Some of us tend to think about grammar schools as institutions that can solve any problem pertaining to a bright child. Yet a number of grammar schools now have specialist functions. One could be, for example, specialising in mathematics and languages while another could look to develop mathematics and science. What is also rather complicating for some eleven plus parents are the different types of rules about entering a grammar school. Some seem to have legislation about how close a family have to live to the school while other maintain that a `first past the post’ system is fairest. Some grammar schools seem to obtain better marks than others at GCSE and A Levels.
“Do we go for the school that is just three miles away, but specialises in science (which my child hates) and has seldom had a child at either Oxford or Cambridge?”
“Should we, however, push for a school that is further away – a rather long bus ride – but specialises in languages and get super results with lots of Oxbridge passes?”
It is just that eleven plus parents – and their children – do not appear to receive much careers guidance. Is it too early for your ten year old to want to do physics at a good university? Can your primary school teachers be expected to know what happens on a physics degree – especially as there are an incredibly wide variety of combinations of subjects? (Do parents know, for example, that there is a course at Manchester University where their child can do Physics with Mandarin?)
We know a sixteen year old girl who wanted to do International Law – with an Arabic flavour – so that she could concentrate her career on the property market in London. Her grammar school did not offer Arabic so she intended to do a booster course in learning to read and write Arabic while she was working on her degree.
Could a boy even think of becoming a doctor if he had taken languages in the sixth form of a language specialist grammar school?
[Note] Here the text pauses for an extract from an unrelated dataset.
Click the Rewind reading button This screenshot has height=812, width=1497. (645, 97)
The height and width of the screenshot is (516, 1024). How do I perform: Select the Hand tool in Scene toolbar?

Suppose the parents of a bright girl had been to university in another country. To some degree university educations must be rather broadly similar – but the route onto a course may be very different in this country. How do they ask the right questions of the teachers at their daughter’s primary school about differences in grammar schools if their perception of a university education is not the same?
What do parents do if their child’s teacher does not approve of selective education? “Which school should my child apply to?”
It is obviously highly impertinent to wish careers guidance and help with choice of grammar school onto the shoulders of every primary school teacher. A Careers Guidance counsellor may also be a rather expensive option for some schools to consider. There may even be some grammar schools that would prefer to be able to mould their new eleven year olds to a `grammar school’ way of thinking.
What seems to be needed is a series of information leaflets aimed at ten year olds covering selection of schools, what happens in a grammar school and how to choose the right university.